* WHAT IS EXPECTED *
Only lines containing the word "beside" belong in the answer; copy each one from the records.
───── PROVIDED DATA ─────
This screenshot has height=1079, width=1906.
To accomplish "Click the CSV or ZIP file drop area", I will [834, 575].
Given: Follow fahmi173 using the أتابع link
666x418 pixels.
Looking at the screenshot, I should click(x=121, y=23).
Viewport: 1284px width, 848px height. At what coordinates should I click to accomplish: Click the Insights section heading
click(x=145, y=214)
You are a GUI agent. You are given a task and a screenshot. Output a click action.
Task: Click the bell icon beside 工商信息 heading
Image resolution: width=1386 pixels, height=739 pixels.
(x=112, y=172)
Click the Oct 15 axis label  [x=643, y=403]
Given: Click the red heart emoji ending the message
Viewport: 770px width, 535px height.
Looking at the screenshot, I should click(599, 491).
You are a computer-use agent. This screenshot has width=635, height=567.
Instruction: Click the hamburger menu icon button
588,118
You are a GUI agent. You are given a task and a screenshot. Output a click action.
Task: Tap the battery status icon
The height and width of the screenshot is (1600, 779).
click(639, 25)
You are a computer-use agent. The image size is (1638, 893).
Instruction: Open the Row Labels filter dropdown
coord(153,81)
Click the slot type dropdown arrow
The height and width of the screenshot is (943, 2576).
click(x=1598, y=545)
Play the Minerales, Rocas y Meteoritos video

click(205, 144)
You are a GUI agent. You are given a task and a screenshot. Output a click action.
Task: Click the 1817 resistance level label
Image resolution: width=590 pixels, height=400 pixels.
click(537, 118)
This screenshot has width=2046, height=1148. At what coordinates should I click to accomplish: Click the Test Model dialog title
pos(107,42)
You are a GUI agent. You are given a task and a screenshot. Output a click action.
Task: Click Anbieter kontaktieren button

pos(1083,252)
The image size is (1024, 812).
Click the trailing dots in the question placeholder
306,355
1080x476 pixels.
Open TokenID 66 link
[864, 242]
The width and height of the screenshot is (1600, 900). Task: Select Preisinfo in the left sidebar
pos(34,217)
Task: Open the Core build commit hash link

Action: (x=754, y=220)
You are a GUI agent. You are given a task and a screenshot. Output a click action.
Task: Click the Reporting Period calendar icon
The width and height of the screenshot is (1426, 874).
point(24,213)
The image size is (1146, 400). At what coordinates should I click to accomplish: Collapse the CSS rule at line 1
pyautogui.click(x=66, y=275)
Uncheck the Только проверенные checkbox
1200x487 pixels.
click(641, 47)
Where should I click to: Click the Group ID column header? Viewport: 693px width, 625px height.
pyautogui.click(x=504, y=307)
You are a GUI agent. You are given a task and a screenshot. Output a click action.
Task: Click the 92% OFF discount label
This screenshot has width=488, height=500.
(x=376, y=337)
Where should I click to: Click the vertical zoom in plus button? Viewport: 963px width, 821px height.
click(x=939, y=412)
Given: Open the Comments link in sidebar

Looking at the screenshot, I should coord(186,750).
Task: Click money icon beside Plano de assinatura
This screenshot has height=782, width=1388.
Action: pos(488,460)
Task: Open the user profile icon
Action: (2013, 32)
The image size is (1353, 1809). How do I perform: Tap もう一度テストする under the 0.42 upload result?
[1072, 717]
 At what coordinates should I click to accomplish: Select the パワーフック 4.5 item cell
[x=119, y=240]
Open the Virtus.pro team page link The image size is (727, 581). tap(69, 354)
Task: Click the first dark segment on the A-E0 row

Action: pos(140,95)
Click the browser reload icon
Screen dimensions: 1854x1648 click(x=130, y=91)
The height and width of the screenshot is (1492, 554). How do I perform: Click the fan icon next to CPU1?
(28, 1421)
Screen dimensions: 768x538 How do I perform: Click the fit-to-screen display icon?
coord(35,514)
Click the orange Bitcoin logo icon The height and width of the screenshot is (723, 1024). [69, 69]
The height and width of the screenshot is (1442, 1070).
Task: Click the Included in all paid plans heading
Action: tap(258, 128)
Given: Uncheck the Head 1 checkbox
─────
* YOUR SOLUTION *
Task: Click the bell icon beside 工商信息 heading
Task: Click money icon beside Plano de assinatura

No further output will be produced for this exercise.